Project Ideas
MrKnowItAll - TJ Gilbrough, Omar Alhadlaq, Lane Aasen
We will be most likely operate in the research mode, unless we choose the IMDb idea, in which case it would make more sense to go the startup route.
Reading Comprehension
- Description: Microsoft has recently released a new large scale dataset for reading comprehension and question answering called MS MARCO. We are very interested in information extraction and question answering, so we would like to work on training a model that would perform well on the dataset. We think this project will further our knowledge of RNN’s, attention, deep memory, and other NLP techniques.
- MVP: A basic GRU RNN with some attention mechanism trained on the MS MARCO dataset to answer questions.

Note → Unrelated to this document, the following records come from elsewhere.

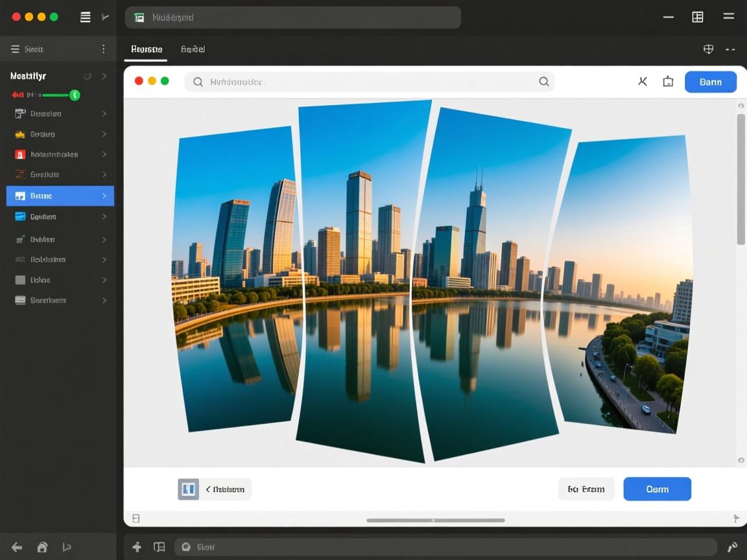Click the magnifier at the search field's right end
747x560 pixels.
coord(543,82)
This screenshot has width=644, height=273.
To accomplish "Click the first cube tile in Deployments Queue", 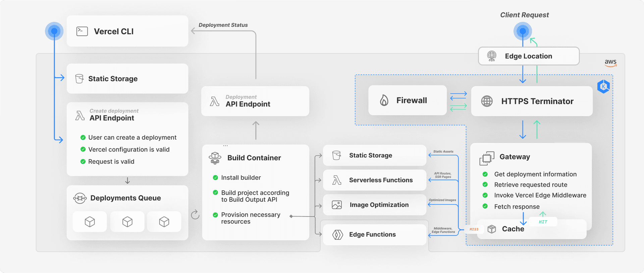I will point(90,222).
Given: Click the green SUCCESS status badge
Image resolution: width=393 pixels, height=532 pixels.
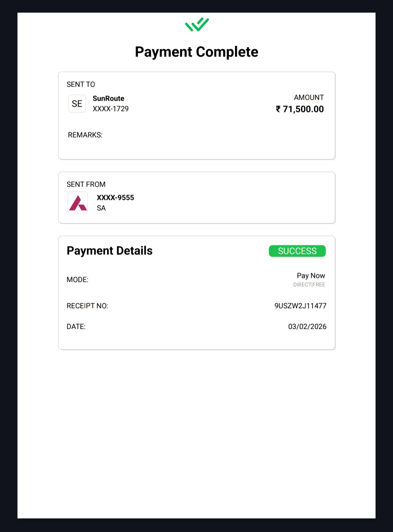Looking at the screenshot, I should (x=297, y=251).
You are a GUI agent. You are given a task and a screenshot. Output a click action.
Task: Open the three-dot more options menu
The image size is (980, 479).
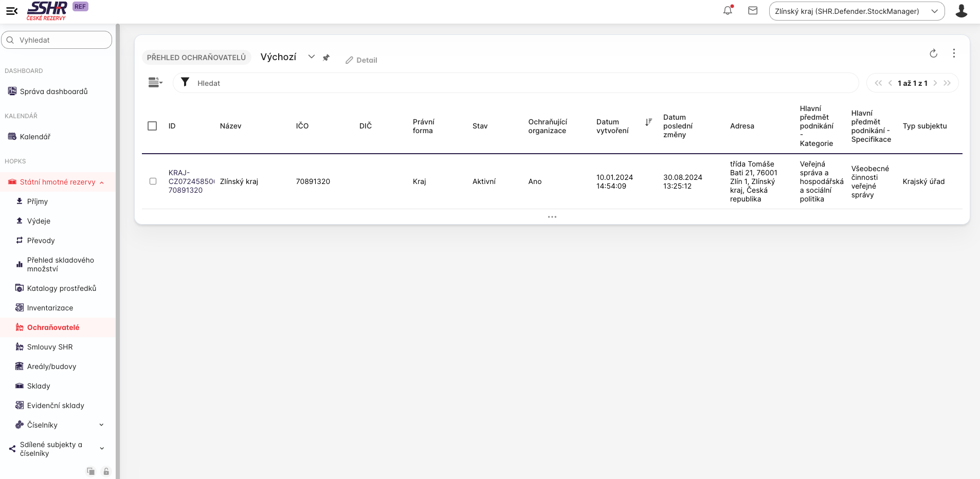(x=954, y=53)
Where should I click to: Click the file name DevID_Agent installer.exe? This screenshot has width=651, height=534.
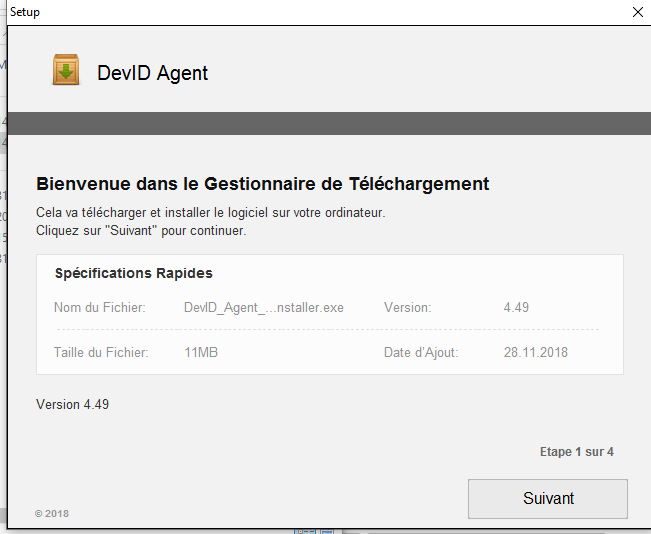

- Stretch Goal: Add more advanced NLP techniques to claim a high rank in the MS MARCO leaderboard, and perhaps publish a preprint in arXiv.
- References: http://www.msmarco.org
Language Detection
- Description: Wikipedia provides millions of articles in many different languages which could be used to train a language detection system.
- MVP: High accuracy on entire Wikipedia articles. This could be done with a very simple model. A harder goal would be to achieve comparable accuracy to Google Translate on shorter snippets of text.
- Stretch Goal: Find articles about the same topic in different languages using only the text of the article.
IMDb Regression Model
- Description: Given movie scripts, train a model to produce the IMDb user ratings for each movie. Consequently, writers could judge the success of their movie before going through production.
- MVP: Average difference in model’s outputted score and real user score for each movie should be less than 1.0.
- Stretch Goal: Extend the model to work on TV shows, that can account for previous episodes in the series. Another domain this could be used in would be lyrics to songs.